Data in this exercise:
──────────

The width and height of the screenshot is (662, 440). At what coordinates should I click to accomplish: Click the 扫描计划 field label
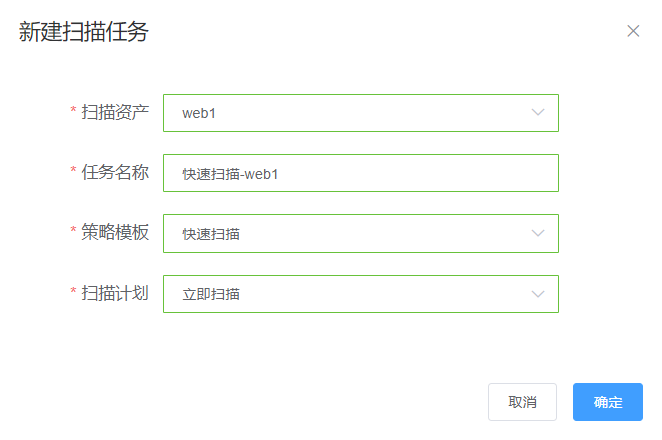[x=115, y=292]
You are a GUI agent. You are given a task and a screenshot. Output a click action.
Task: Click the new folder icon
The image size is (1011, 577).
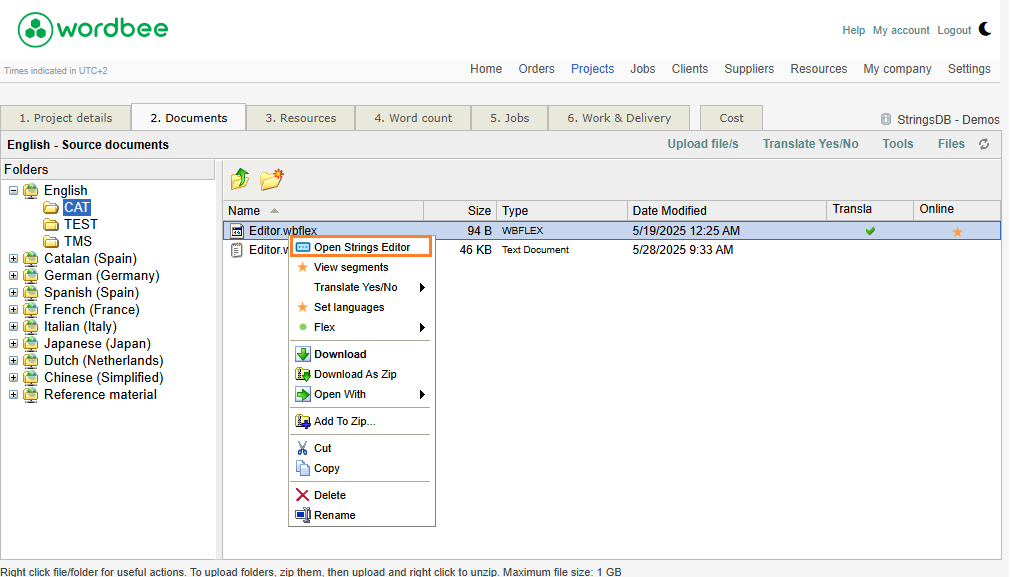272,179

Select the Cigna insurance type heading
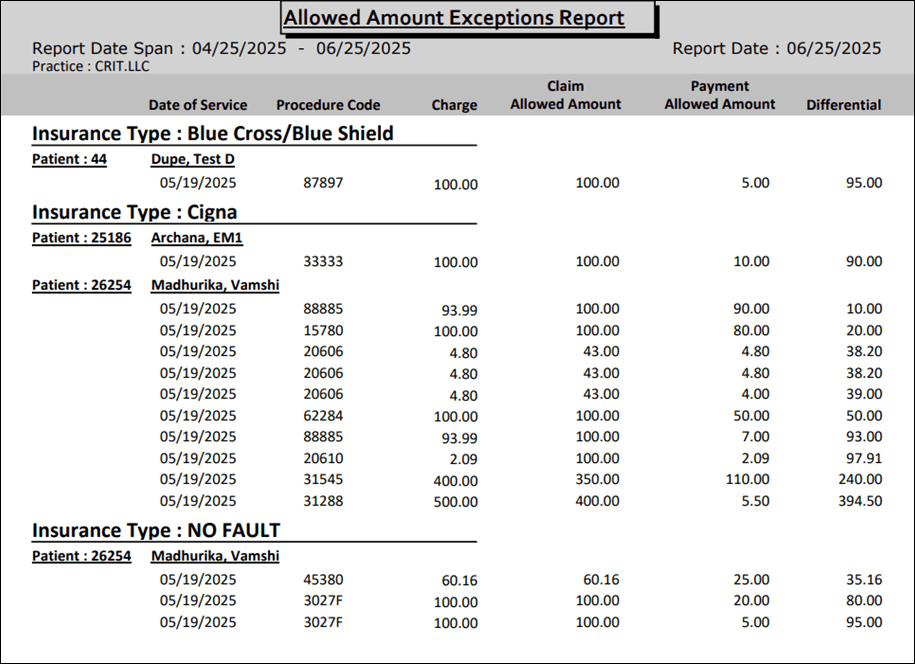(x=134, y=212)
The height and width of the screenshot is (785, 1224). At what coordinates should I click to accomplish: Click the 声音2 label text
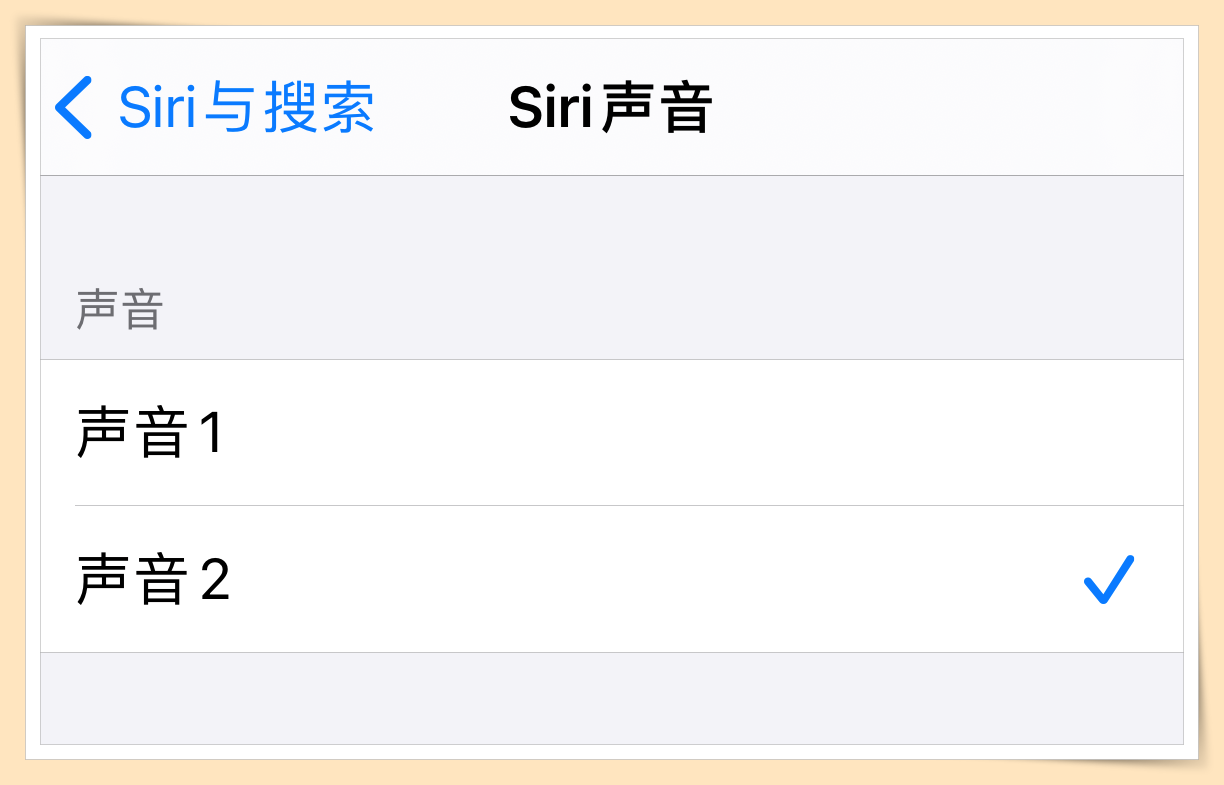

──────────

To do:
Omitting all pictures, copy the preceding entries without any alteration.

Output of the exercise:
The width and height of the screenshot is (662, 440). At what coordinates should I click to accomplish: Click the 扫描计划 field label
[x=115, y=292]
You are a GUI agent. You are given a task and a screenshot. Output a click action.
Task: Click the new folder icon
The image size is (1011, 577).
272,179

Select the Cigna insurance type heading
(x=134, y=212)
The height and width of the screenshot is (785, 1224). At what coordinates should I click to accomplish: Click the 声音2 label text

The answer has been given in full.